Assignment -> Repeat exactly the lines of the entries below from the one with "Task: Click the @X mention link" through the one with "This screenshot has width=1046, height=810.", both ends included, and nothing else.

- - -

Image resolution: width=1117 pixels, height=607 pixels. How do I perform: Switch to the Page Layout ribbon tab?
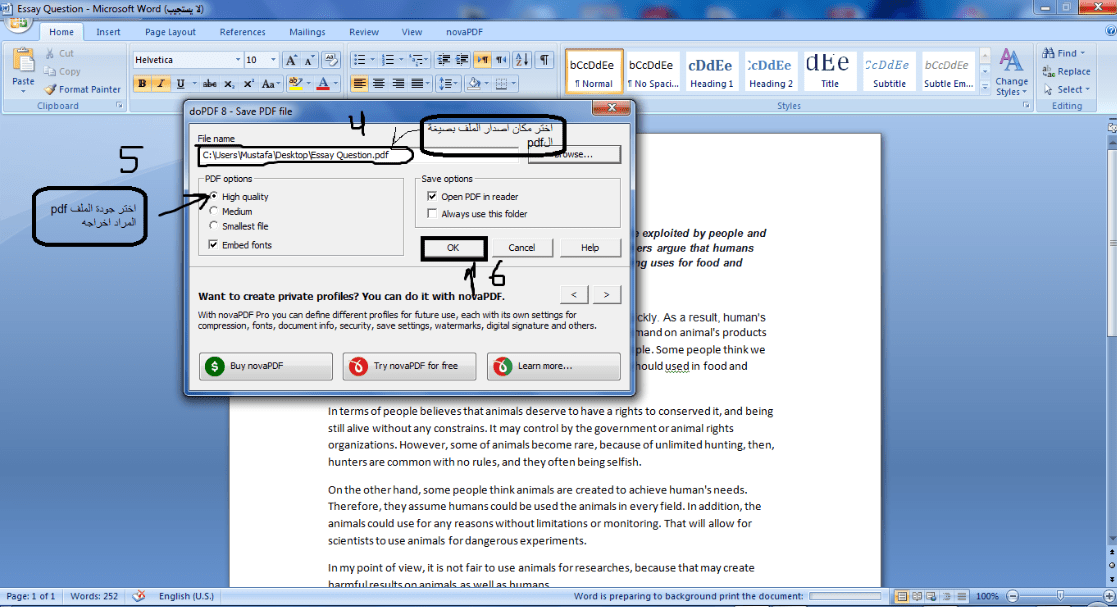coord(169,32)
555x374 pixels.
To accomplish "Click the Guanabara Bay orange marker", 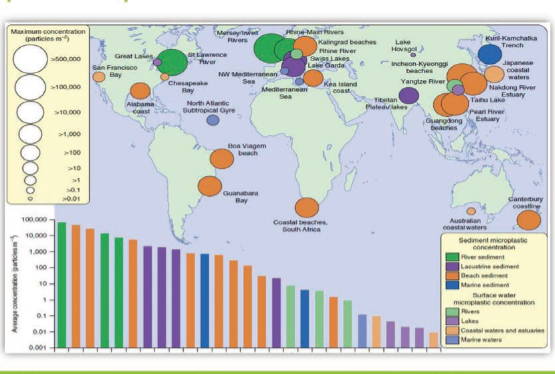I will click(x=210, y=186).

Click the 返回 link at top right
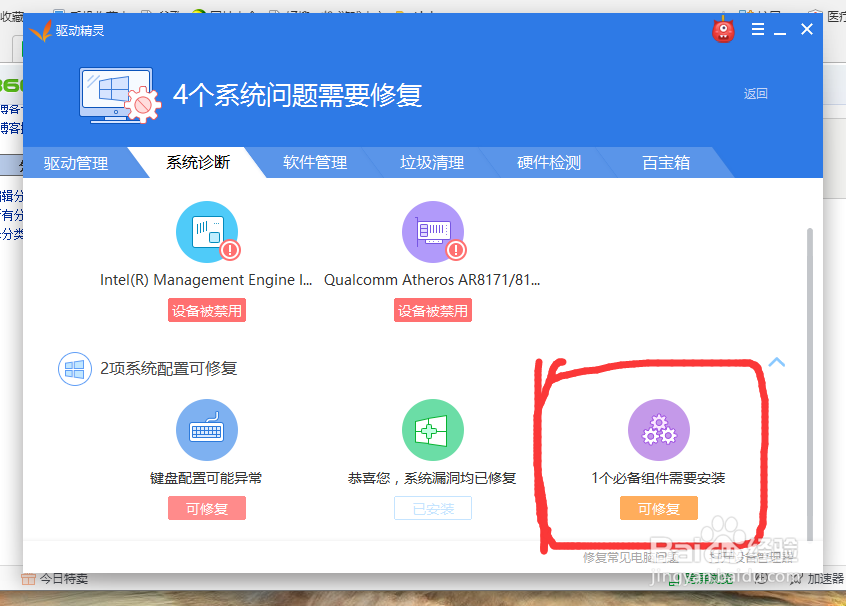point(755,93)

- - -

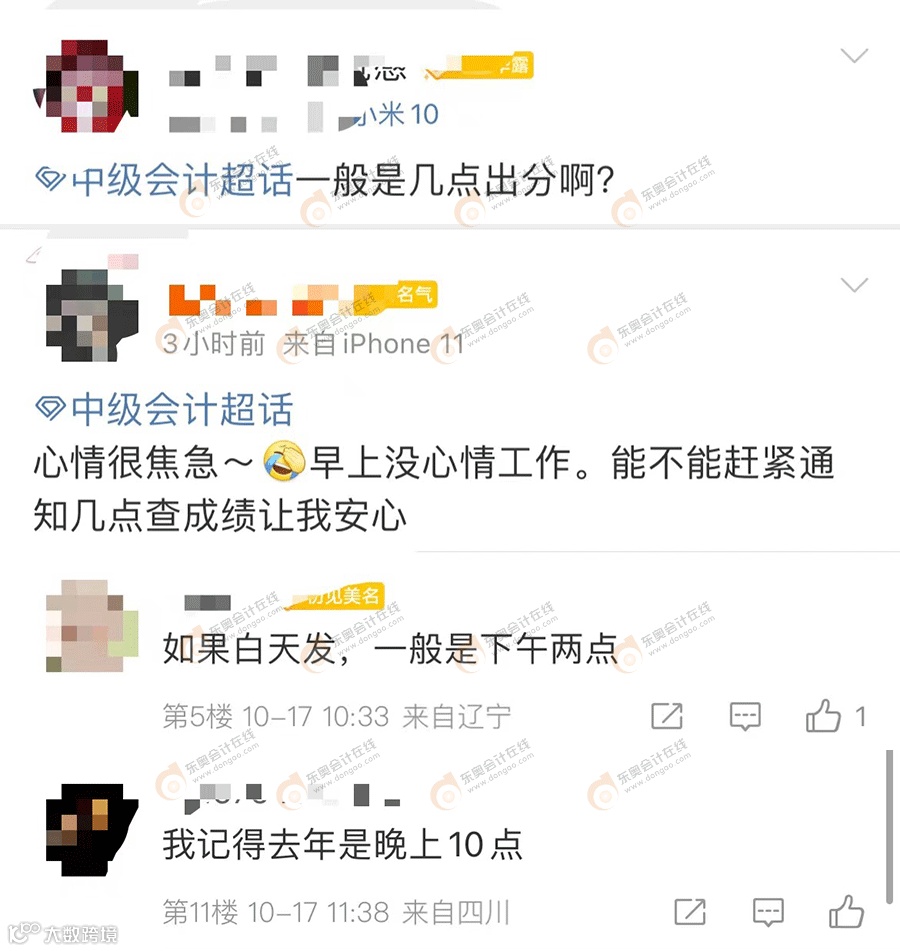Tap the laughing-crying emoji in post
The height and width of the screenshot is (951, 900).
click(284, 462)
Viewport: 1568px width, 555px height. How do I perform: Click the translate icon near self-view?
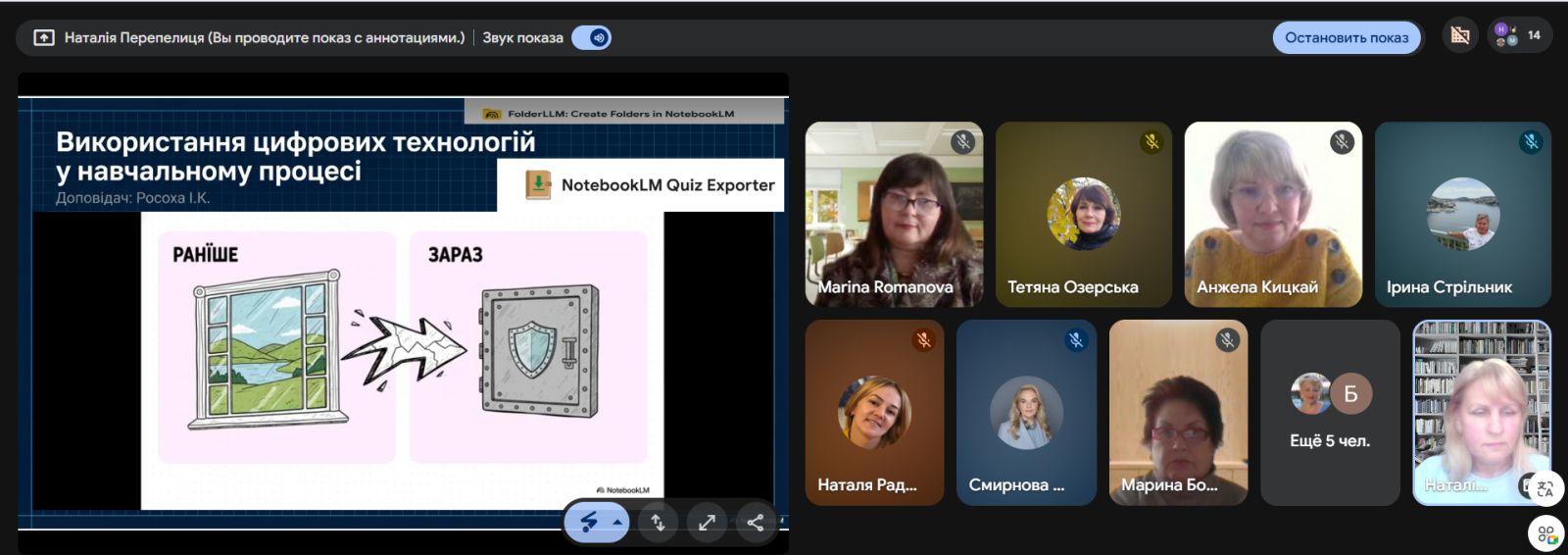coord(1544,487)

- - -

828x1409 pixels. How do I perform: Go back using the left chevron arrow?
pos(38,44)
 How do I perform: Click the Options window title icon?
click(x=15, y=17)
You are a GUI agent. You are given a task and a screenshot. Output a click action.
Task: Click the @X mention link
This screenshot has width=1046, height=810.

- - -

Result of this exercise ->
Task: Click the @X mention link
This screenshot has width=1046, height=810.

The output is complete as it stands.